- What this task involves -
What is needed is the run of lines from the one with "Image resolution: width=800" through the close of the data, set down exactly.

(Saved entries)
_ _ _ _ _ _ _

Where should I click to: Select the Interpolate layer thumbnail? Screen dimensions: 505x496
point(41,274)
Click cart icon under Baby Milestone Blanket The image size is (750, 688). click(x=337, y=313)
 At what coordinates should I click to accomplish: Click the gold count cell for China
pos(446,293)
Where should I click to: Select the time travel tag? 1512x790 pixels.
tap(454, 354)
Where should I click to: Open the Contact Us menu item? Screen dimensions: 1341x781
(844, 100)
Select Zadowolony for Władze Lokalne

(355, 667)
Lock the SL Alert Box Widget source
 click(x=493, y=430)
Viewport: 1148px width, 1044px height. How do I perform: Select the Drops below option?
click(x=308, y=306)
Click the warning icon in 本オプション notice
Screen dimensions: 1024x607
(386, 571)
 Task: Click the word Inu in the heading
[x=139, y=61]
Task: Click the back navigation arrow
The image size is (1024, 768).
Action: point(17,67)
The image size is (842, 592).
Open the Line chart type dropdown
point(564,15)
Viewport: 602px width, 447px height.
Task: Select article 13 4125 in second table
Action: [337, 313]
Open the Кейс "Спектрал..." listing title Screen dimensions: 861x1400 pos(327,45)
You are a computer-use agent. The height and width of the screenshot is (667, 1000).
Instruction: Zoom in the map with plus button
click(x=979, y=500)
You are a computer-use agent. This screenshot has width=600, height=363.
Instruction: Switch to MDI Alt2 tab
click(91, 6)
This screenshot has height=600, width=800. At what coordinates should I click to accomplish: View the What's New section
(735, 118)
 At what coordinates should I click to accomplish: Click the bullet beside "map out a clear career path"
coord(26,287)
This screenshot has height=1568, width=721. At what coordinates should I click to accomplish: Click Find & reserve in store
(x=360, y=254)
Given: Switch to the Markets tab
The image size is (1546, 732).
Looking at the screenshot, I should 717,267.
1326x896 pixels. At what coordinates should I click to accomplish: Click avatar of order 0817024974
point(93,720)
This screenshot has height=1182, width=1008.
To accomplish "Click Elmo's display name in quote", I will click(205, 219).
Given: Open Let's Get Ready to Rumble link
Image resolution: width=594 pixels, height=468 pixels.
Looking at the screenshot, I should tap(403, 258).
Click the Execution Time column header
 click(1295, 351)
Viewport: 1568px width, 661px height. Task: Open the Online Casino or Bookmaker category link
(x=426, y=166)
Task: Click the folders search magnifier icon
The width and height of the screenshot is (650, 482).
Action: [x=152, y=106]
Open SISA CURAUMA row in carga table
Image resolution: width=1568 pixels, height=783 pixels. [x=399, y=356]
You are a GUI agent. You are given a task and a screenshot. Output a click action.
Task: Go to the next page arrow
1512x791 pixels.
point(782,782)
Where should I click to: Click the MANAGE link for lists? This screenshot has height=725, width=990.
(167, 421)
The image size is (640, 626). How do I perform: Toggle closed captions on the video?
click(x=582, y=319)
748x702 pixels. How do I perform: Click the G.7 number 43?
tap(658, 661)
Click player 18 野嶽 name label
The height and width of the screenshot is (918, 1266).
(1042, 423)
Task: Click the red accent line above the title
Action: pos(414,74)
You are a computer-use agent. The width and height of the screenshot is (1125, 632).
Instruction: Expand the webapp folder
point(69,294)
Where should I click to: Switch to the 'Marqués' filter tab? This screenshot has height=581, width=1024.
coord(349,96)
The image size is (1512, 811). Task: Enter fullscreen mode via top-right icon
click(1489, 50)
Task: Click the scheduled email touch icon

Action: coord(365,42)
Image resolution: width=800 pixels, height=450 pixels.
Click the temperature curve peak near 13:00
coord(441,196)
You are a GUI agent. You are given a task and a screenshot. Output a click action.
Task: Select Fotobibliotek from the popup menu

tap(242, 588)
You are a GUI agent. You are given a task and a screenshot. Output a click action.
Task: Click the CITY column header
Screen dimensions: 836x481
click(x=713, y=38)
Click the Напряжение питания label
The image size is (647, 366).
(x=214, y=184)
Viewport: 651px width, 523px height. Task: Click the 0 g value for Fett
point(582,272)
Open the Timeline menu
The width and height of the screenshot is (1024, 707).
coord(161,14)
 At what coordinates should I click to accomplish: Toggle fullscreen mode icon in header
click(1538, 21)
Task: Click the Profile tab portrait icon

_ _ _ _ _ _ _

- Written answer -
Image resolution: width=800 pixels, height=450 pixels.
Click the temperature curve peak near 13:00
coord(441,196)
You are a GUI agent. You are given a task and a screenshot. Output a click action.
Task: Select Fotobibliotek from the popup menu

tap(242, 588)
You are a GUI agent. You are given a task and a screenshot. Output a click action.
Task: Click the CITY column header
Screen dimensions: 836x481
click(x=713, y=38)
Click the Напряжение питания label
The image size is (647, 366).
(x=214, y=184)
Viewport: 651px width, 523px height. Task: Click the 0 g value for Fett
point(582,272)
Open the Timeline menu
The width and height of the screenshot is (1024, 707).
coord(161,14)
 At what coordinates should I click to accomplish: Toggle fullscreen mode icon in header
click(1538, 21)
Task: Click the Profile tab portrait icon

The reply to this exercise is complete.